Yes, the second coauthor is Vernon Loeb, a Post and Philly Inquirer editor who has overseen DoD coverage. Still, celebrities and their publishers aren’t focused on the second coauthor. If you are arguably the preeminent general of a generation, so concerned with your image for posterity, do you follow your ego (or worse) and choose a newbie with whom you have a lot in common and a ton of chemistry? Or do you pick an experienced biographer or reporter, someone who may not be as flattering, as deferential? It’s a serious question, what kind of biography you want for the ages. And what does each member of the team realistically contribute to that end?

You could say the proof is in the pudding; the book garnered strong but mixed reviews and became a bestseller. Or you could look at the fact that this untested writer used seriously questionable judgment on several occasions – including in sending threatening emails to a perceived rival, which is what got the FBI on her trail and led to a scandal that made headlines around the world.

It’s easy to come up with another lesson: Choose a biographer with a track record, one at least with a background as a reporter/writer/editor etc. Would that have avoided trouble, though? Has a professional biographer never, ever begun an affair with the subject? Has a professional, experienced writer never been known to go off the deep end and do something really dumb, even borderline criminal?

I’m going to have to fall back on Lesson 2 here: I can’t see inside either one’s marriage, and unless they spill to the press (this is contrary to my professional interest, but honestly, more people would be smart to keep their mouths shut!), we’re not going to know much. I would, however, like to know what Vernon Loeb thinks. He might write a column for the Post; I’ll keep an eye out for that. His view of this mess would be both unique and enlightening.

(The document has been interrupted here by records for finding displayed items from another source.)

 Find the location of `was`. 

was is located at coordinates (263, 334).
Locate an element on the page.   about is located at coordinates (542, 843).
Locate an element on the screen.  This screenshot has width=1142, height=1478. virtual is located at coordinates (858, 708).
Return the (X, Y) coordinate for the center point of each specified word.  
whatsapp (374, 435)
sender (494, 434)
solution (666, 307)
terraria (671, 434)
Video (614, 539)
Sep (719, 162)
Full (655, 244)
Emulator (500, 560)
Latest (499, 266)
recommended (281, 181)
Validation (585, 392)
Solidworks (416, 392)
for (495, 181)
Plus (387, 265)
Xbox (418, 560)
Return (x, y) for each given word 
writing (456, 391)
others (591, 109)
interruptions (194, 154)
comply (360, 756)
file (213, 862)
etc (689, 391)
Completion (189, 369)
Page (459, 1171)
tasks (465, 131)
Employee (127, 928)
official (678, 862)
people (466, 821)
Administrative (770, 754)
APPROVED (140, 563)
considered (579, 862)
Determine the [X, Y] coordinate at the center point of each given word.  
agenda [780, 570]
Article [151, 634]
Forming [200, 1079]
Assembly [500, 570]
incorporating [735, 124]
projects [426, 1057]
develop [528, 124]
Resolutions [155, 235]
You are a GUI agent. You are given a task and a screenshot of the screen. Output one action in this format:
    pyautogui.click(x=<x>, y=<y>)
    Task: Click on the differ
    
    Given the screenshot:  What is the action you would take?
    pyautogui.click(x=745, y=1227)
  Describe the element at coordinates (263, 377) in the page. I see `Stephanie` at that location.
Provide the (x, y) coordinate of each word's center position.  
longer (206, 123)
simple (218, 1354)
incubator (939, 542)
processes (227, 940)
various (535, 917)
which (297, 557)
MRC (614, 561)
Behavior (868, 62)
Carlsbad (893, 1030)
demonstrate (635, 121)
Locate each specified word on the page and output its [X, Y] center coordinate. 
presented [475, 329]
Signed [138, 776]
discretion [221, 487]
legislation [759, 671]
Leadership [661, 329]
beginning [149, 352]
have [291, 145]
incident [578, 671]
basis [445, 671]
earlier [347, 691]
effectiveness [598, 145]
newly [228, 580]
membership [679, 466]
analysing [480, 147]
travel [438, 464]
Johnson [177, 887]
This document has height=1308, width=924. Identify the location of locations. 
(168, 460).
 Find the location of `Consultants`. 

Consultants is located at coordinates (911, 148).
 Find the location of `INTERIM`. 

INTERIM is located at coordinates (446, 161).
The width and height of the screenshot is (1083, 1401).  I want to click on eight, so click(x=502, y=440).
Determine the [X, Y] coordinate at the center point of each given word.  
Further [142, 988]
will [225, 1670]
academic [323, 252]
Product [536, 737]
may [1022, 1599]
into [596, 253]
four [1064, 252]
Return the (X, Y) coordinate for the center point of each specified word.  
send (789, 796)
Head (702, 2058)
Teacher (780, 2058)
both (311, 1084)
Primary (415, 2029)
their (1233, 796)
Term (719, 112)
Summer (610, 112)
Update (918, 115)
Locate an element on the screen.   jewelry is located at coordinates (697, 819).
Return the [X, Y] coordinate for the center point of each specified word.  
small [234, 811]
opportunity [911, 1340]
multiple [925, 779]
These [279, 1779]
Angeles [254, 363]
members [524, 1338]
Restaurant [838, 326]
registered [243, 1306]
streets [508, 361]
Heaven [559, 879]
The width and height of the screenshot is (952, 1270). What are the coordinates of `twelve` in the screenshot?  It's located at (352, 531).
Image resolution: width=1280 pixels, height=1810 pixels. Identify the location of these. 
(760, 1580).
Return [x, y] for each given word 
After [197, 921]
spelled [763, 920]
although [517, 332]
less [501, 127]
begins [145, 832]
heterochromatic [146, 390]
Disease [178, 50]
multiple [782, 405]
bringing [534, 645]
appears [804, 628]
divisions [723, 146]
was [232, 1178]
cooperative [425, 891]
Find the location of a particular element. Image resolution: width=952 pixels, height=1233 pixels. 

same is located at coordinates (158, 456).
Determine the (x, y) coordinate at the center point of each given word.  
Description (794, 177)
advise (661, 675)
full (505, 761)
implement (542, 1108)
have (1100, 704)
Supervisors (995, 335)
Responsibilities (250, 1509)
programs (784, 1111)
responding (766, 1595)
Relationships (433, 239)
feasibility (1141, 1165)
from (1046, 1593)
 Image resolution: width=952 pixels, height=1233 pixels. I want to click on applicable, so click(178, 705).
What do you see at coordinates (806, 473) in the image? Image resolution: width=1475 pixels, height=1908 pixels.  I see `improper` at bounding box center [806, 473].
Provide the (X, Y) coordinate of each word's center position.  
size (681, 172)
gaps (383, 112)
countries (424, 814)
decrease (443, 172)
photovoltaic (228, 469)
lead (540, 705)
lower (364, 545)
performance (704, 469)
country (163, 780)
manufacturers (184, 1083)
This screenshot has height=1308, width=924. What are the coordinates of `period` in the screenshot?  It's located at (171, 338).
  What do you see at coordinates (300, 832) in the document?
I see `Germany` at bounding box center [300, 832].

Addendum, Monday night. There it is! “Petraeus ghostwriter ‘clueless’ to affair.” By Vernon Loeb. First sentence: “My wife says I’m the most clueless person in America.” Heh. In the photo, he looks like an older version of Sean Penn in Milk. Turns out he and Broadwell were paired up by their mutual agent – he to be the ghostwriter at home in Maryland, she to be the researcher with unfettered access in the field. “An incredible opportunity,” he thought. When people raised eyebrows about the researcher and the general, he says, he always gave her the benefit of the doubt.

As for the biography and its authors, “the editors at Penguin Press were quite clear about what they wanted: a book on the rigors of command told from an inside point of view,” he says. “I had no say over the book’s ultimate take on Petraeus, which some have found excessively laudatory. Broadwell was free to make whatever revision or modifications she desired to the text, and did so liberally.”